General characteristics
- Class & type: Bird-class patrol vessel
- Displacement: 66 long tons (67 t)
- Length: 92 ft (28 m) o/a
- Beam: 17 ft (5.2 m)
- Draught: 5.3 ft (1.6 m)
- Propulsion: 2 shaft diesel engines, 1200 bhp
- Speed: 14 kn (26 km/h; 16 mph)
- Complement: 2 officers, 19 ratings
- Armament: 1 × 20 mm gun; Hedgehog anti-submarine mortar;

= HMCS Loon =

HMCS Loon was a Bird-class patrol vessel of the Royal Canadian Navy. The ship served from 1955 to 1965 before being discarded. The class was designed for harbour patrol.

==Design==
Bird-class patrol vessels were designed for harbour patrol, training and anti-submarine warfare. Constructed of wood and aluminum, Loon displaced 66 LT. She was 92 ft long overall, with a beam of 17 ft and a draught of 5.3 ft.

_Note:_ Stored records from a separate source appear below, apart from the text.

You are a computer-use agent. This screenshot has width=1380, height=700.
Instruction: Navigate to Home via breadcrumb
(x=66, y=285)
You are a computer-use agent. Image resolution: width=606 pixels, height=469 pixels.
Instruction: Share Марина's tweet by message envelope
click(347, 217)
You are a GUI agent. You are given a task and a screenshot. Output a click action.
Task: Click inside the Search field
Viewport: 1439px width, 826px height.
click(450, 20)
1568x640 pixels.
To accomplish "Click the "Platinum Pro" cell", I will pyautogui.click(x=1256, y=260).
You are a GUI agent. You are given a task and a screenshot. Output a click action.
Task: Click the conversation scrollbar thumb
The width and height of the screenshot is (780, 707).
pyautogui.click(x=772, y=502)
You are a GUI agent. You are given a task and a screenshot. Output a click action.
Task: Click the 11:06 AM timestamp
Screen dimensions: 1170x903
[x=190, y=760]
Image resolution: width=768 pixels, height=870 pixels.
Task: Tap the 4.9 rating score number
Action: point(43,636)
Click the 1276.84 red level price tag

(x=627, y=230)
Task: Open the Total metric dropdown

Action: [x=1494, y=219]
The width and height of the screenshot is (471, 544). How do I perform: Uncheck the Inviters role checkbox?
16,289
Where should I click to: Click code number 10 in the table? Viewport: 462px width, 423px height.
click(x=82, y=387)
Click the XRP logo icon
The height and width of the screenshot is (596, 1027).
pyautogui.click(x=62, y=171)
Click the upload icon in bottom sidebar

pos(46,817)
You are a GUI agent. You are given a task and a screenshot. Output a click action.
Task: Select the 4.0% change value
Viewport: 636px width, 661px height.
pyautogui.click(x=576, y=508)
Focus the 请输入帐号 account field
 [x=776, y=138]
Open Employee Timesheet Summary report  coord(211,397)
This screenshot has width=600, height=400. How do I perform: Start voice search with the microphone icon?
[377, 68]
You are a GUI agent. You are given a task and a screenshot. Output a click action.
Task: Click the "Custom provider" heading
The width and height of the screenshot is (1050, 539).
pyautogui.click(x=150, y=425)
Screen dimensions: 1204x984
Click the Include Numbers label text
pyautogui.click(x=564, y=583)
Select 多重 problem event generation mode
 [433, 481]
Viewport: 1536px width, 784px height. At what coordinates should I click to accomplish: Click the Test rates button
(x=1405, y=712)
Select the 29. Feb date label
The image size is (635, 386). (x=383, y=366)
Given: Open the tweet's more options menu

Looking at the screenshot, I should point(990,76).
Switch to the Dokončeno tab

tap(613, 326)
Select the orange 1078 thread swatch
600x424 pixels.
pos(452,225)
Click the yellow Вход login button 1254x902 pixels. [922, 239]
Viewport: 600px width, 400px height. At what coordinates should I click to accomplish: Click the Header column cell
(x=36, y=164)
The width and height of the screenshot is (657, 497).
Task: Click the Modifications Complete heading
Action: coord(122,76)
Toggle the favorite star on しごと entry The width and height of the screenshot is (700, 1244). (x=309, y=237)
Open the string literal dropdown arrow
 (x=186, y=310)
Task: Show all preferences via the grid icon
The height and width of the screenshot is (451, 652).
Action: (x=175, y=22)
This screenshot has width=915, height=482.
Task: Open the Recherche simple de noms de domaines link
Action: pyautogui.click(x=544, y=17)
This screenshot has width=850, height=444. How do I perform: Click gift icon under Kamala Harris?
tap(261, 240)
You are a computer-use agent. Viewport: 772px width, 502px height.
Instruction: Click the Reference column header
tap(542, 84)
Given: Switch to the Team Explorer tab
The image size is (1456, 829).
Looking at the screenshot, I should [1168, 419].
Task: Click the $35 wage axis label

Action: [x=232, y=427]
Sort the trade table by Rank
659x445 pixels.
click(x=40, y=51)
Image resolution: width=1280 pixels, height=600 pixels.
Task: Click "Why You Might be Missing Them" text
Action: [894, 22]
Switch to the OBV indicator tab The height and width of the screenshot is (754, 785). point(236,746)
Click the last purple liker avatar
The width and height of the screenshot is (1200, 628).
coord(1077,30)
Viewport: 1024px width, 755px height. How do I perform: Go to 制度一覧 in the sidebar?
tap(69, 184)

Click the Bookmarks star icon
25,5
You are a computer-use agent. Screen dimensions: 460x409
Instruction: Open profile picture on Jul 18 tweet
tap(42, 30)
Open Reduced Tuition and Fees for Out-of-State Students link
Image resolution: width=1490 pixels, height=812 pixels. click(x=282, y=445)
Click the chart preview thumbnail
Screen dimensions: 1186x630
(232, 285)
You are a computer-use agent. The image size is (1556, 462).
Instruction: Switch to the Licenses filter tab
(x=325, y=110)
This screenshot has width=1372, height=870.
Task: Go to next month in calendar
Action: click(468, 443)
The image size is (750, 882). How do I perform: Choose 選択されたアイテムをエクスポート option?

The Bird class were powered by diesel engines creating 1200 bhp connected to two shafts. This gave the ships a maximum speed of 14 kn. Loon was armed with one 20 mm gun and a Hedgehog anti-submarine mortar.

==Service==
Loons keel was laid down by Taylor Boat Works at their yard in Toronto and the vessel was launched on 4 October 1954. The ship was commissioned into the Royal Canadian Navy on 30 November 1955 with the pennant number PCS 780. After commissioning, Loon was used for training purposes. In 1961, Loon was assigned to Atlantic Command as a harbour patrol craft. She was used for air/sea rescue along the west coast of Canada. She was paid off on 30 August 1965.